How is Review of a Living Trust Different from Estate Planning?
Posted by Janet Brewer on Tue, Sep 13, 2011 @ 05:00 AM
This is the second of two articles on reviewing a trust. In this one, discuss how we evaluate a living trust agreement, and how that differs from developing an estate plan.
My team and I examine dozens of things when we evaluate a trust document. To give you an idea, a few of them are:
- Does the trust agreement confirm to third-parties that a married trustor/trustee has authority to act when his/her spouse cannot (if desired by client)?
- Does the trust agreement include provisions to alter distributions to a surviving spouse in the event of remarriage after the death of the first spouse?
- Does the trust agreement include a common trust provision when one or more of the primary beneficiaries has not yet graduated from college?
- Does the trust agreement give the trustee of a continuing trust an appropriate amount of flexibility to make disproportionate distributions based upon the relative needs of the beneficiaries?
- Does the trust agreement set up continuing trusts for the beneficiaries, which are tailored to the needs of each trust beneficiary?
Is there evidence that the trust is properly funded? An unfunded or partially funded revocable living trust does not avoid probate. Great care must be taken to ensure that all necessary assets held by the trustor individually are either retitled to the trust, or that the trust is considered as an appropriate “designated beneficiary.”
The difference between evaluation of a trust and creating an estate plan
In trust reviews, my intention is to provide you with an objective analysis of the document, and nothing more. Still, my review may be very beneficial to you because your estate plan will eventually be interpreted by attorneys and financial professionals that you do not know. So it is far better to identify ambiguities or omissions in your estate plan while you are alive and healthy than when you are not.
When I am hired for estate planning, I conduct an in-depth "discovery" process that includes:
Gathering personal and financial information
First I need to review your personal data and your financial information, and discuss a potential plan to meet your goals and objectives. I need to learn about your family and how the various members handle money. I understand that this is sensitive information, something not always easy to talk about. I am not shocked by any characters lurking in your family tree – we all have our fair share of them!
Discussing goals and values
You have built up a large estate, and you probably have very specific wishes that you want someone to carry out. Before I can recommend any course of action, we need to meet in person so that I can learn about you, your values, what you are trying to accomplish and, maybe most importantly, what you want to avoid. When I am creating a plan for both spouses, it is an absolute requirement that both spouses meet with me.
Focus areas in an estate planning engagement
Here are a few of the many questions I ask the first time we get together to discuss your estate plan. The following is not a complete list - it is a sampling:
- Did you have any prior marriages?
- Have you signed any pre- or post-marriage contracts?
- Do you have an “umbrella” liability insurance policy?
- If any children are under 18, have you decided who would be their guardians?

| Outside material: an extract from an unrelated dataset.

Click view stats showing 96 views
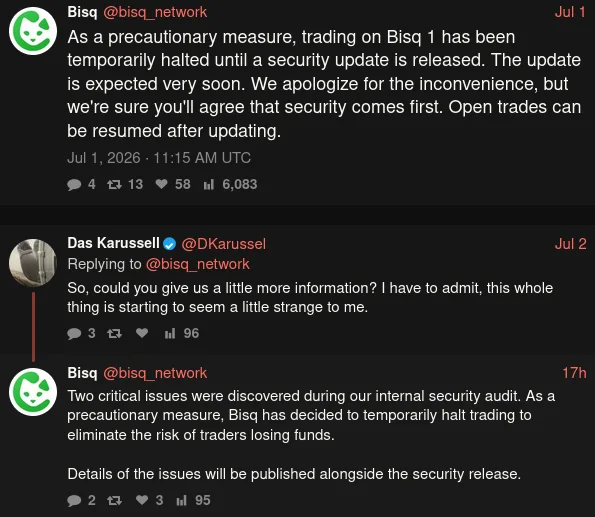[170, 334]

- Do you have any business interests?
- Do you wish to leave money or assets to charitable or religious causes?
- Are you concerned about providing for your grandchildren’s education?
- Do you wish to prevent anyone from receiving a portion of your estate?
- Do you wish to make any provisions in your estate plan for your pets?
The more I understand about your circumstances, the better I can educate you about your choices and guide you so that your family members won’t need to make stressful decisions in trying times. You will have the peace of mind of knowing that you have “done right” by your family.